The purple root vegetable contains high levels of chemicals called nitrates, which have been shown to boost exercise performance.
Researchers at St Louis University in the US recruited 11 fit and healthy men and women and got them to twice run five kilometres on a treadmill.
Before the first run, the volunteers consumed a portion of baked beetroot just over an hour before hitting the treadmill.
Before the second run, they ate an equivalent amount of cranberry relish, chosen because it has a similar calorific content to beetroot but without the same nitrate levels.
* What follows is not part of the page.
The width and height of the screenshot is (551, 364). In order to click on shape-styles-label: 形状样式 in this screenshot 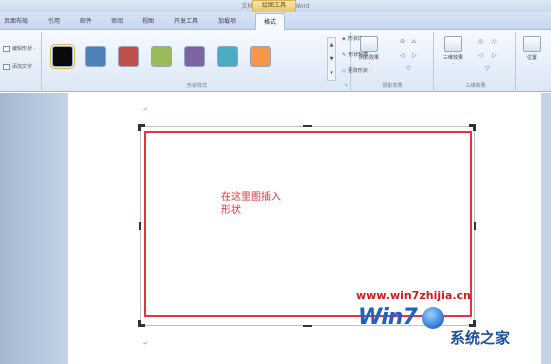, I will do `click(196, 86)`.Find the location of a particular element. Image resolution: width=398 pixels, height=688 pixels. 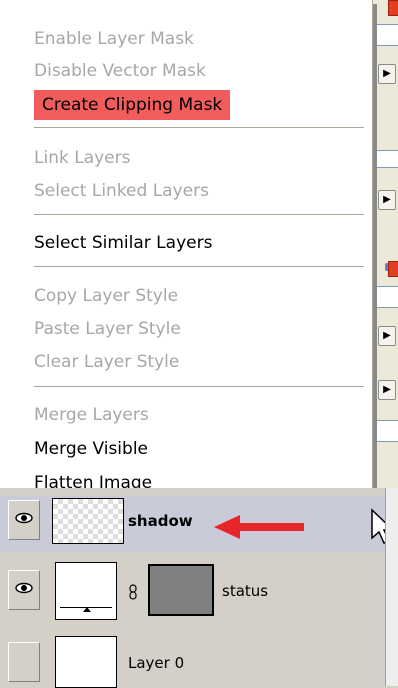

layer-row-layer-0: Layer 0 is located at coordinates (192, 659).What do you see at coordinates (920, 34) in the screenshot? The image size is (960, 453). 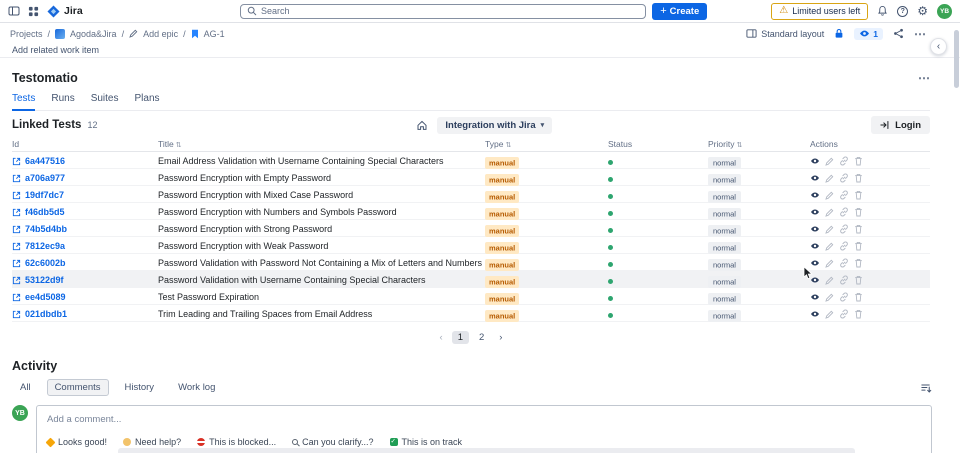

The results showed that after eating the cranberry relish, the runners averaged a speed of 11.9 kilometres per hour, or 7.3mph.
But after scoffing beetroot, their average speed went up to 12.3 kilometres per hour, around 7.6mph.
Researchers said runners appear to be able to maintain their speed for longer if they have eaten the vegetable.
"During the last 1.1 miles of the run, speed was five per cent faster in the beetroot trial," the Daily Mail quoted the researcher as saying.
"Consumption of nitrate-rich, whole beetroot improves running performance in healthy adults," they said.
The findings support earlier research, published in 2009, by British scientists, which suggested drinking beetroot juice could have a powerful effect on stamina and endurance, as well as lower blood pressure.
The study has been published in the Journal of the Academy of Nutrition and Dietetics.